What the Record Shows
Ratings disagreement reveals concept weakness
Tesla was rated highly by some agencies and poorly by others. Exxon was rated highly by some and lowly by others. When experts cannot agree, the underlying concept is not well-defined enough to be actionable.
Fiduciary duty is the ultimate constraint
Asset managers that prioritized ESG over returns faced legal challenges from pension beneficiaries. The fiduciary duty to maximize risk-adjusted returns constrains ideology-driven investing.
Political backlash from both sides was inevitable
Right: ESG was seen as imposing progressive values. Left: ESG was seen as greenwashing without real change. The political position was inherently unstable.
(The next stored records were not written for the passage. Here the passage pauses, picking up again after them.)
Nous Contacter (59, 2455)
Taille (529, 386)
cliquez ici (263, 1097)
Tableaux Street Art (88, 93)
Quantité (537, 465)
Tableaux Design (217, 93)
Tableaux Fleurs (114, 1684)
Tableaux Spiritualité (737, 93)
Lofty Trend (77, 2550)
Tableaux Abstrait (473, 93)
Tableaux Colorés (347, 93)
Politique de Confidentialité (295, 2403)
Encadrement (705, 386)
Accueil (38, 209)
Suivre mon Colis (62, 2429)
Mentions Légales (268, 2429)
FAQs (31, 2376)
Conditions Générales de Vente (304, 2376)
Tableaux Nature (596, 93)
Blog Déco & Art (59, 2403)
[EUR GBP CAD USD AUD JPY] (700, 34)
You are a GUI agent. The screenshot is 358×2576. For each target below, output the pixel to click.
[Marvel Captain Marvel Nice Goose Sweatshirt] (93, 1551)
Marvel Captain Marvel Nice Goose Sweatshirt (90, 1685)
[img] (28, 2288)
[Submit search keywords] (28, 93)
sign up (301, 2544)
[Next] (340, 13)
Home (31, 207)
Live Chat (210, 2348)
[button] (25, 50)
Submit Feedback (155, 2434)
Climate risk is real but the investment thesis was premature
The underlying concern about climate change is valid. But "climate risk is investment risk" in the 5-year investment horizon was not supported by the data. Long-term institutional investors have a stronger case than short-term equity managers.
↑ Cognitive pattern: Narrative Momentum — ESG as inevitable structural shift
Key Voices
Called It Right
Tariq Fancy
Former BlackRock
“ESG is a fraud perpetrated on the public. It creates the illusion of action while preventing real change. It is greenwashing with extra steps.”
2021 Right on greenwashing
Elon Musk
Tesla
“ESG ratings are meaningless. Tesla was removed from the S&P ESG index while Exxon remained. The whole system is broken.”
May 2022 Right on inconsistency
Wrong
Larry Fink
BlackRock
“Climate risk is investment risk. Every company must disclose how they will achieve net zero. ESG is the defining investment framework of our time.”
January 2020 Quietly walked back 2023
ESG industry consensus
Various asset managers
“ESG investing will deliver superior risk-adjusted returns. Companies that score well have better long-term fundamentals.”